In 1944, a Jewish couple in Paris desperately awaits news of their missing family. More than 70 years later, the couple's great-grandchildren find themselves facing the same question as their ancestors: "Are we safe?" Following five generations of a French-Jewish family, Prayer for the French Republic is a sweeping look at history, home, and the effects of an ancient hatred. Winner of the 2022 Drama Desk and Outer Critics Circle Awards for Best New Off-Broadway Play, this celebrated work is from the author of Bad Jews and Significant Other.
• Prayer for the French Republic is a co-production with Theater Wit.
“Two years ago David Cromer, a Northlight alumnus who directed the original production of Prayer for the French Republic, texted me to say I should see his production at Manhattan Theatre Club and then produce it at Northlight,” says Artistic Director BJ Jones. “I jumped on a plane and caught a full house matinee.
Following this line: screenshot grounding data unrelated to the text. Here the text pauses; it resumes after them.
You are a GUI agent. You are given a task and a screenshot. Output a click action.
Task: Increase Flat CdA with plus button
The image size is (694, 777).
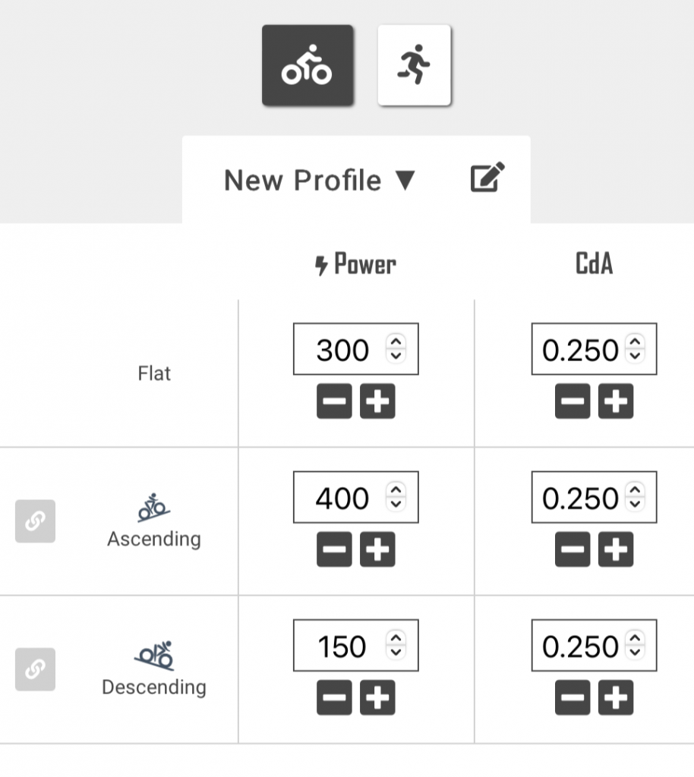point(616,402)
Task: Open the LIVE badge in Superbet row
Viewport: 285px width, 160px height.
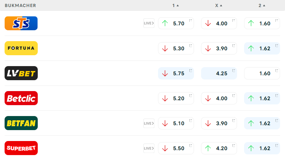Action: tap(149, 148)
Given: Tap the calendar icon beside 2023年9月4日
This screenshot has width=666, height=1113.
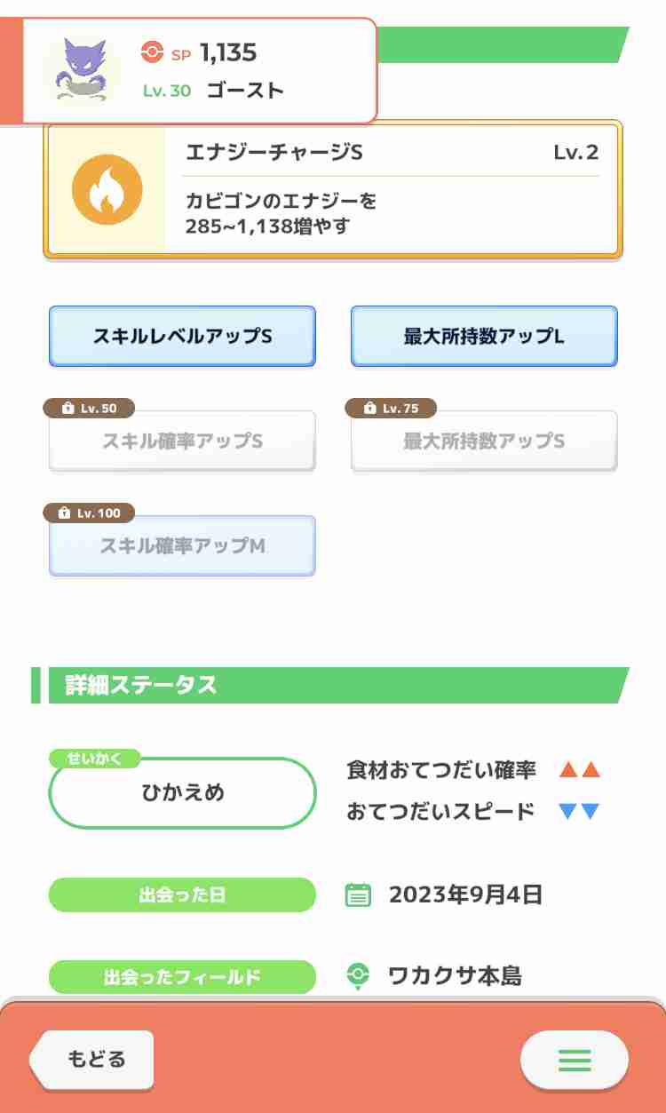Looking at the screenshot, I should pyautogui.click(x=358, y=894).
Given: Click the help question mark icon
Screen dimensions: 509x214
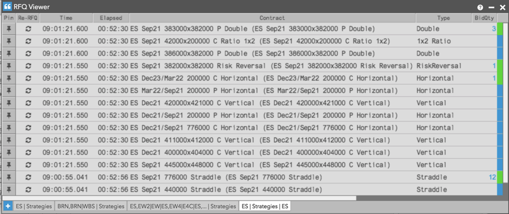Looking at the screenshot, I should [480, 7].
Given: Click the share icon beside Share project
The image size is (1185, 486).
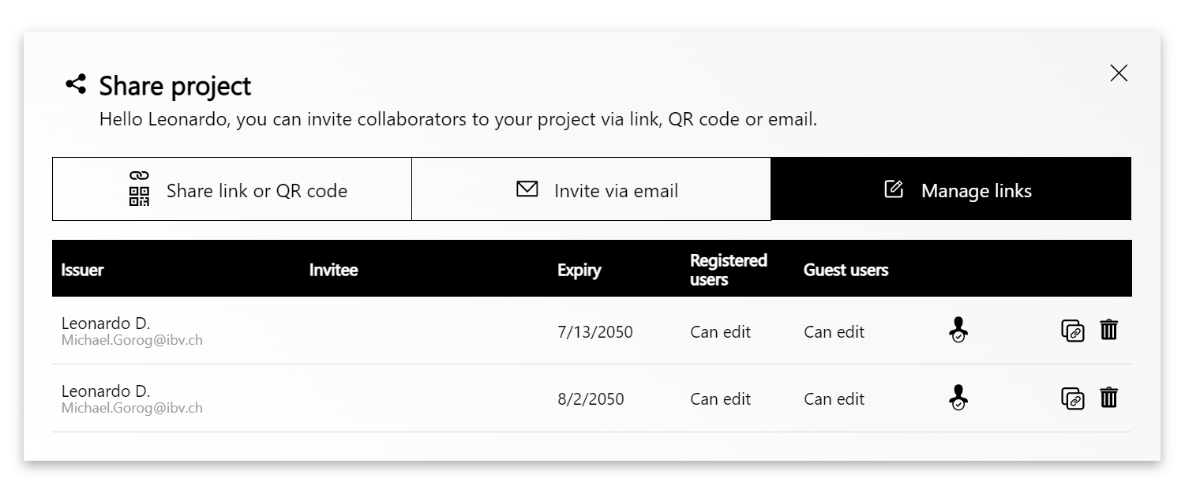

Taking place in 2016-2017, I found it provocative, moving, thoughtful, and timely. The audience was in tears at the end, and I knew we needed to bring it to our stage. Fortunately, Jeremy Wechsler of Theatre Wit felt the same way, and his relationship with the playwright Josh Harmon gave us both the opportunity to present this important work.”
Jones continues, “What makes it special is the examination of anti-Semitism over decades and its impact on one family. The haunting question posed in the play by Pierre, the grandfather, that rings out over the years is, ‘Why do they hate us?’ And the elusive answers are a hundredfold. After the Charlie Hebdo Incident in 2015, the Prime Minister of France said, ‘If 100,000 Frenchmen of Spanish origin were to leave, I would never say that France is no longer France. But if 100,000 Jews leave, France will no longer be France. The French Republic will be judged a failure.’”
• The Off-Broadway production of Prayer for the French Republic won the 2022 Drama Desk Award for Outstanding Play, with the Broadway production earing three Tony Award nominations including Best Play.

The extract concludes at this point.